On voit bien que, depuis les débuts de la chrétienté, les théologiens tentent par tous les moyens de réduire l'homme à une créature qui tire l'entièreté de ses facultés, de ses dons, de ses œuvres, de Dieu lui-même, ce dont les hommes d'église tirent en parti leur morale d'une humilité qui pousse jusqu'à l'effacement de la personnalité, de la singularité, au profit de la gloire de son Créateur. A chaque oeuvre, morale, philosophique, scientifique, correspond pendant des siècles à une charge écrasante sur la société empêchant au mieux les hommes de s'émanciper de cette tutelle, qui réclame de chaque partie de son corps une soumission de tous les instants aux principes qui ont été forgé par les élites religieuses, comme dans beaucoup d'autres civilisations. Le roman utopique, nous le voyons-là encore, est le plus souvent, un lieu manifeste de cette tyrannie de la pensée, une véritable dictature de l'esprit.

 

  1651, The Law of Freedom, Gerrard Winstanley 

 

 

Dans "Artamene ou le Grand Cyrus", Madeleine de Scudéry (1607-1701) réinvestit "la première voix de femme" (la poétesse Sappho, VIIe-VIe siècles), selon les mots de Bernard Ledwige ("Sapho, la première voix de femme", Paris, Mercure de France, 1987), dans le dernier tome (X, 2) de ce qui demeure le plus long roman de la littérature française, qui occupe pas moins de dix volumes, écrits de 1649 à 1653 et dont l'oeuvre complète fut publiée pour la première fois en 1654 sans mention d'éditeur.
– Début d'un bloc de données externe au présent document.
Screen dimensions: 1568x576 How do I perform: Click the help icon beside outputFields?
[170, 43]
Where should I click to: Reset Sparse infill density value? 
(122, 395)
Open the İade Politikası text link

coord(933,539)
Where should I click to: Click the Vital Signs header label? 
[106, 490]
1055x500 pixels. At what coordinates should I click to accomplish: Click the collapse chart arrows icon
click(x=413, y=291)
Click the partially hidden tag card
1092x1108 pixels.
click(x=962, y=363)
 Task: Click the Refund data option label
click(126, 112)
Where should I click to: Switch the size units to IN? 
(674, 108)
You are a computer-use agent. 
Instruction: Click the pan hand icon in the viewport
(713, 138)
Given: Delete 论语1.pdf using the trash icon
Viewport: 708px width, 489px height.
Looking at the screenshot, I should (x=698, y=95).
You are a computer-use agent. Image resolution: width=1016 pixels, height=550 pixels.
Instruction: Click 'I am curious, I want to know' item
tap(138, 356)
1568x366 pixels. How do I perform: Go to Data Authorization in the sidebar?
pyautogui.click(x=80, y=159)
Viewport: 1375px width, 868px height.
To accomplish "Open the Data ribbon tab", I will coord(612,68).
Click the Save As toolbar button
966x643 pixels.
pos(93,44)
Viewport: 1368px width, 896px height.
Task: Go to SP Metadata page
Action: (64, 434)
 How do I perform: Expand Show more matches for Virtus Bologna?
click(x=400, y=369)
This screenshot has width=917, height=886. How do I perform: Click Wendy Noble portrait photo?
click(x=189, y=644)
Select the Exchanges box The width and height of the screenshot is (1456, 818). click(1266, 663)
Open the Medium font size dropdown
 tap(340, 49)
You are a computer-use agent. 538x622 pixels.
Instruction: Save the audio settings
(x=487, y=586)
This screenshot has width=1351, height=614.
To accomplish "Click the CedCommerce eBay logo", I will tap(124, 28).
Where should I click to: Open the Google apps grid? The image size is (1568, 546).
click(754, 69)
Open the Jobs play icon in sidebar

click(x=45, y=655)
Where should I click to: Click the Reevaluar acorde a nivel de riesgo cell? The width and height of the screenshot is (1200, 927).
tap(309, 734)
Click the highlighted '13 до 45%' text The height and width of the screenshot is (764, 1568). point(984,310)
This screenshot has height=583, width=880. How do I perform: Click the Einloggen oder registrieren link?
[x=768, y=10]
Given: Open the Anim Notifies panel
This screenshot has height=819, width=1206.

Dans cette histoire fleuve, le personnage de Sapho s'enfuit avec Phaon au "Pais des nouveaux Sauromates" ("que quelques uns confondent avec les Scythes"), un petit état forgé par un "illustre Grec, ayant ramassé tous ceux qui volontairement voulurent estre tout à la fois, & ses Disciples, & ses Sujets" en résistant aux Sauromates,  guerriers brutaux qui "sacrifient les Prisonniers qu'ils ont fait à la guerre". C'est séparé de leur royaume de "trois grandes journées de Deserts à passer..."  que le prince hellène a créé son Etat "pour y renfermer toutes les vertus, & toutes les Sciences, qu'il vouloit inspirer dans l'ame de ses Sujets : & que pour empescher les vices de leurs voisins de s'opposer à son dessein".  Et pour protéger davantage son royaume, le prince avait instauré la coutume "de ne souffrir presque jamais qu'un Estranger qui vient parmy nous, sorte de nostre Païs". De plus, "l'on n'y rentre mesme pas, si l'on n'en est jugé digne." Un habitant pouvait obtenir la permission de voyager à l'étranger, mais au retour, "il faut estre examiné durant  trois Mois, afin de voir si les moeurs de celuy qui revient ne se sont point corrompuës durant son absence."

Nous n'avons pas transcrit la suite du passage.